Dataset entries
^^^^^^^^

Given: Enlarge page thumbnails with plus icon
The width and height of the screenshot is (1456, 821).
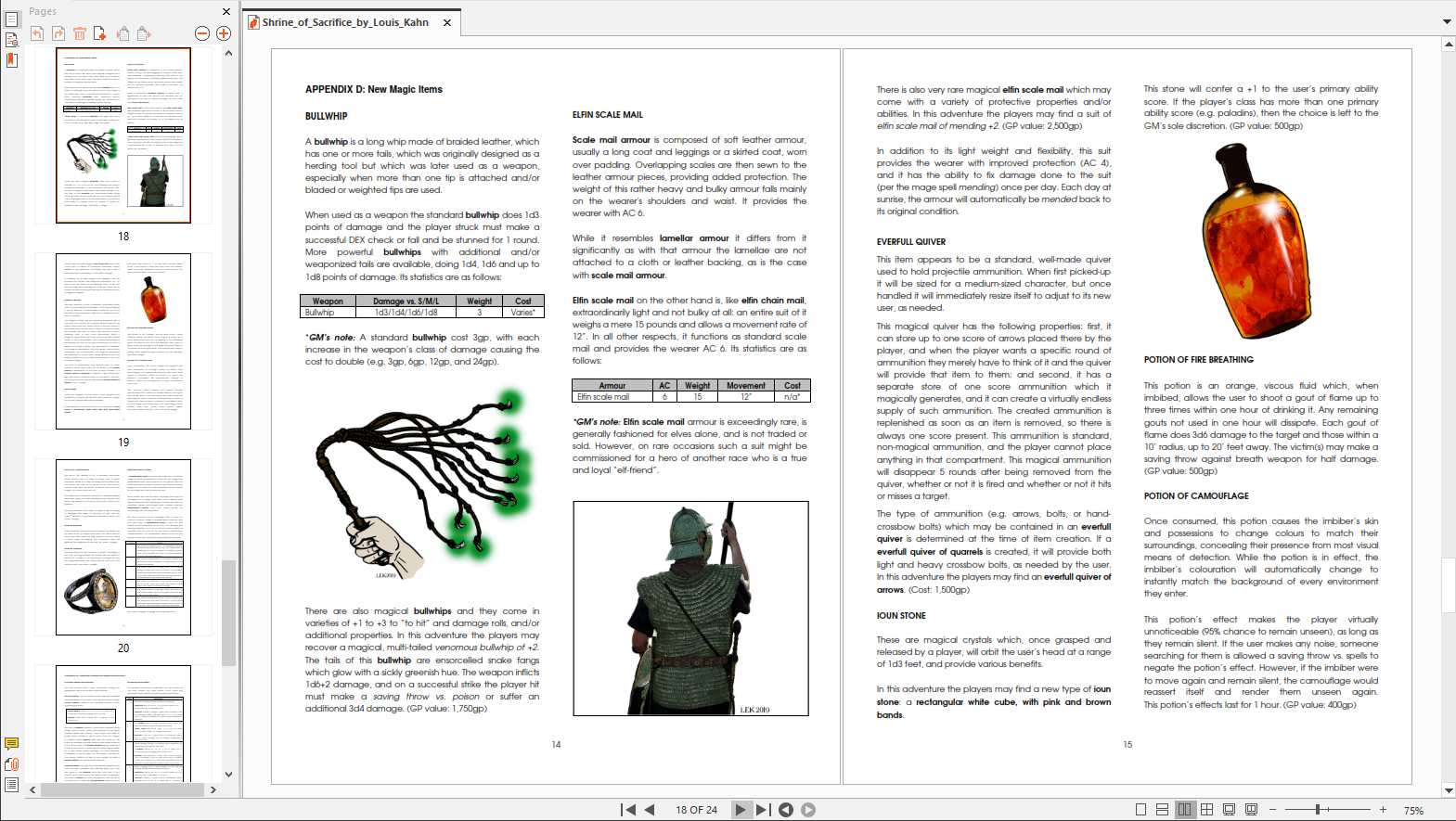Looking at the screenshot, I should click(x=224, y=34).
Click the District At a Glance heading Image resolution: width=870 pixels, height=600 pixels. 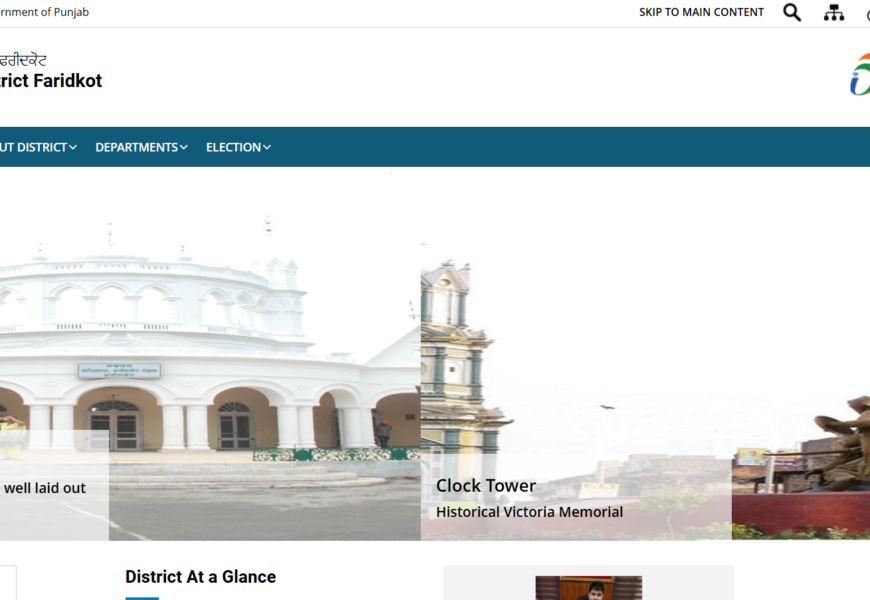click(200, 577)
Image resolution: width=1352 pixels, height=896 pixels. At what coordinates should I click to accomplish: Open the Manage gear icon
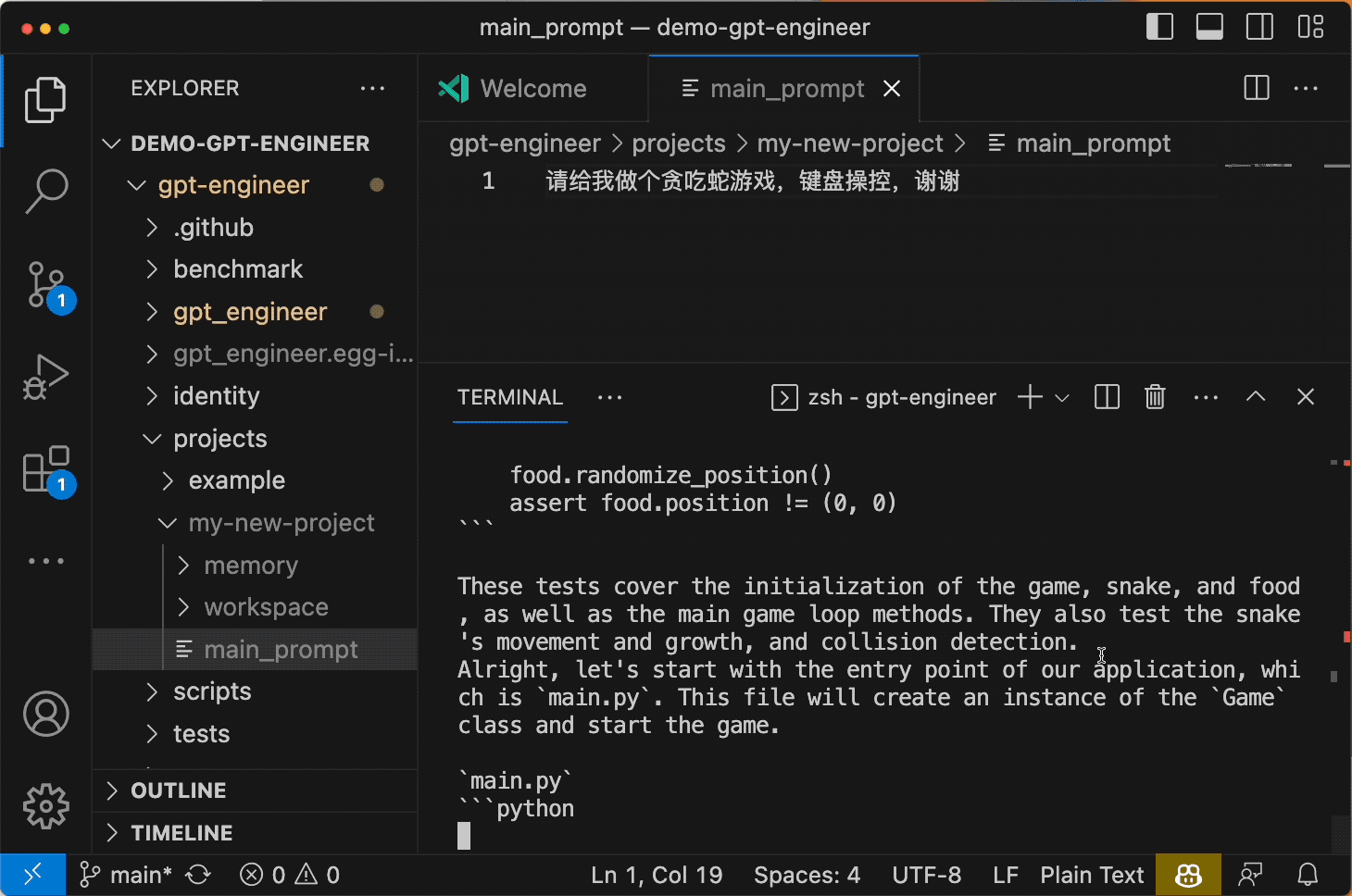[x=45, y=806]
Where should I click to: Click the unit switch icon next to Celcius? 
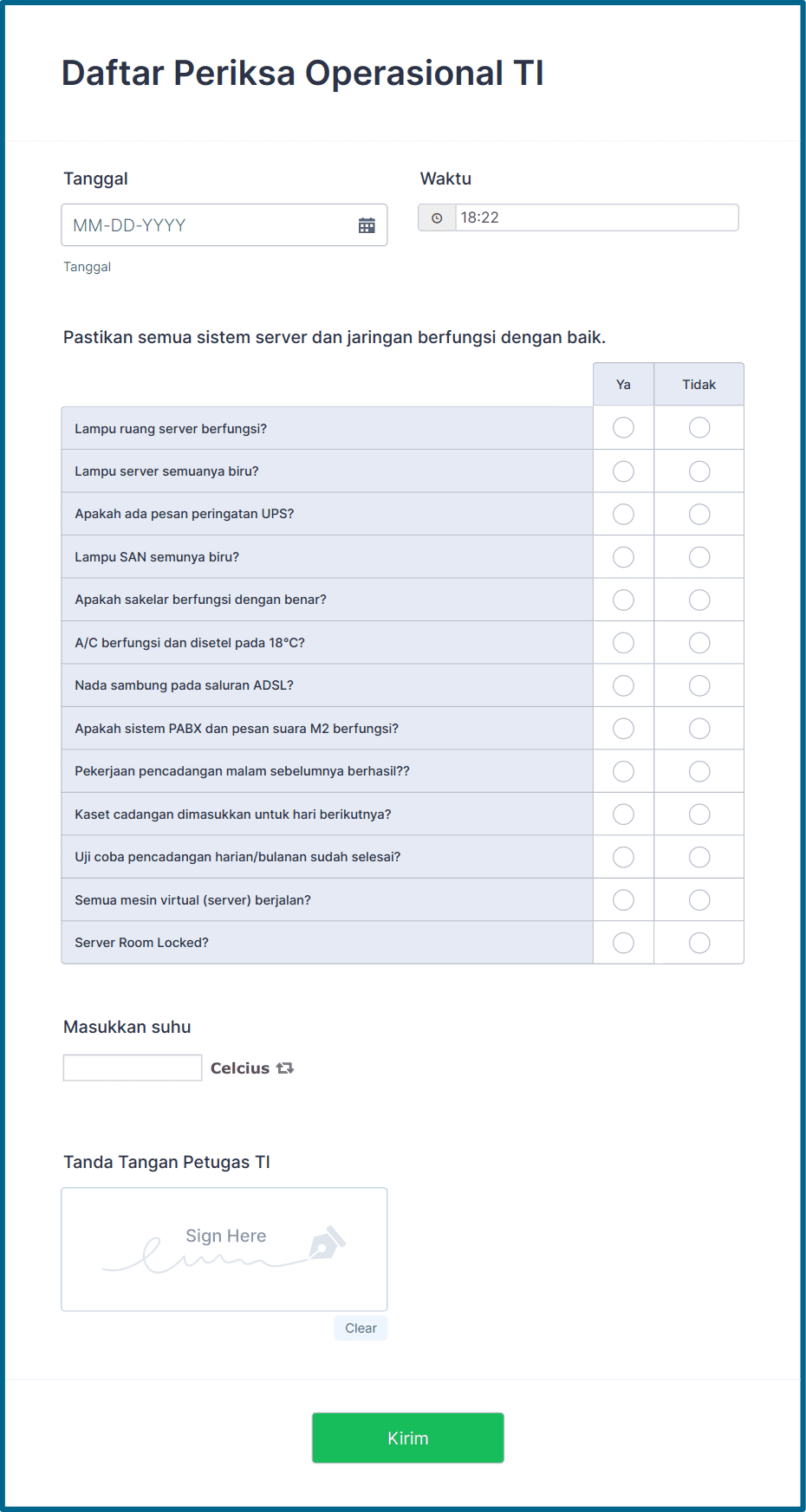coord(286,1067)
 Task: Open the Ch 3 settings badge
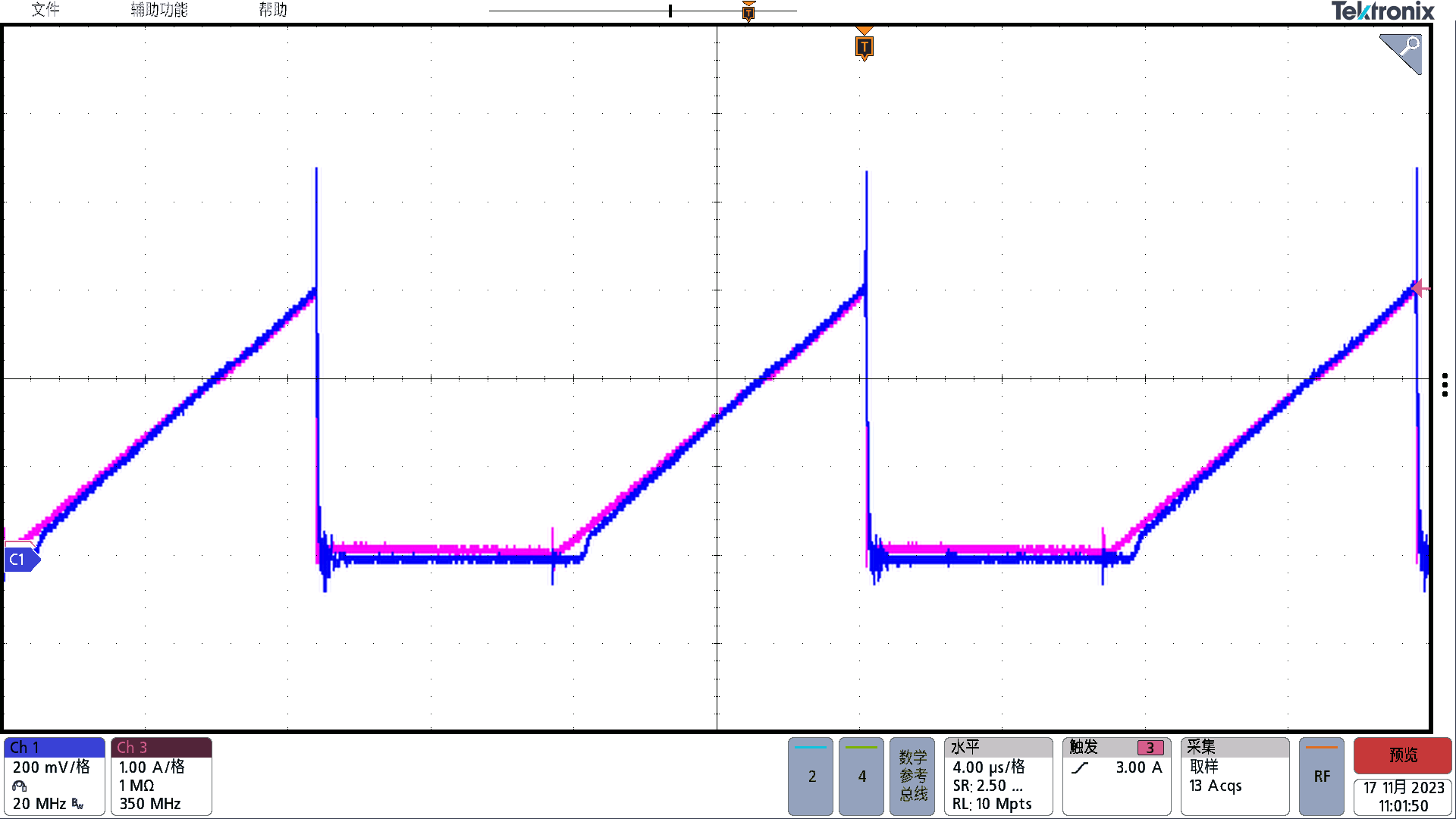[162, 777]
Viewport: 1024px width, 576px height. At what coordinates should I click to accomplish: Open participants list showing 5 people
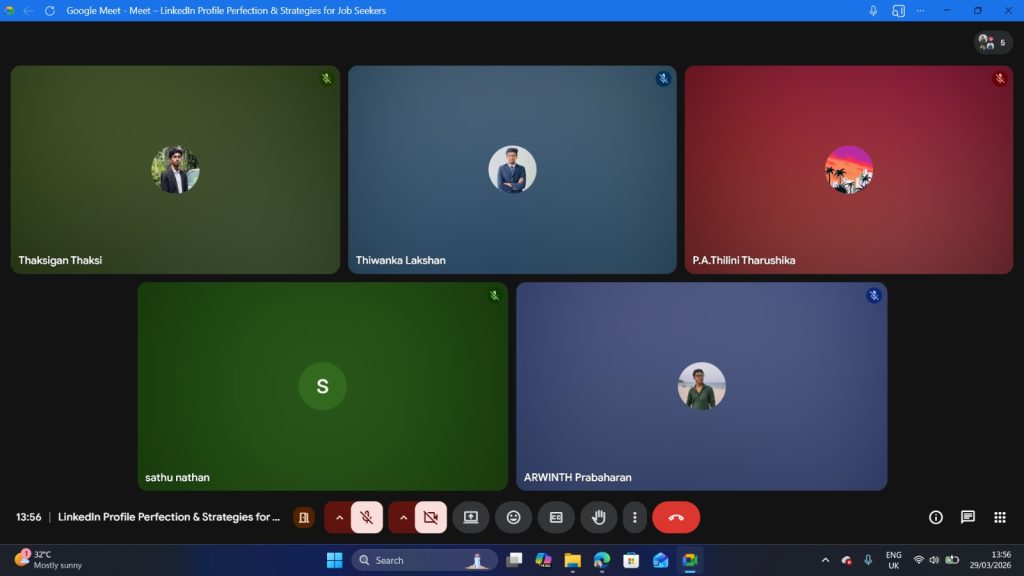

^^^^^^^^

→ **TASK INSTRUCTIONS**:
Give again, word for word, the line containing "Where should I" and every line after it to the end of the records; leave out the pictures.

→ **RESPONSE AREA**:
Where should I click to: Click the unit switch icon next to Celcius? 
coord(286,1067)
 Task: Open the Ch 3 settings badge
[162, 777]
Viewport: 1024px width, 576px height. At what coordinates should I click to accomplish: Open participants list showing 5 people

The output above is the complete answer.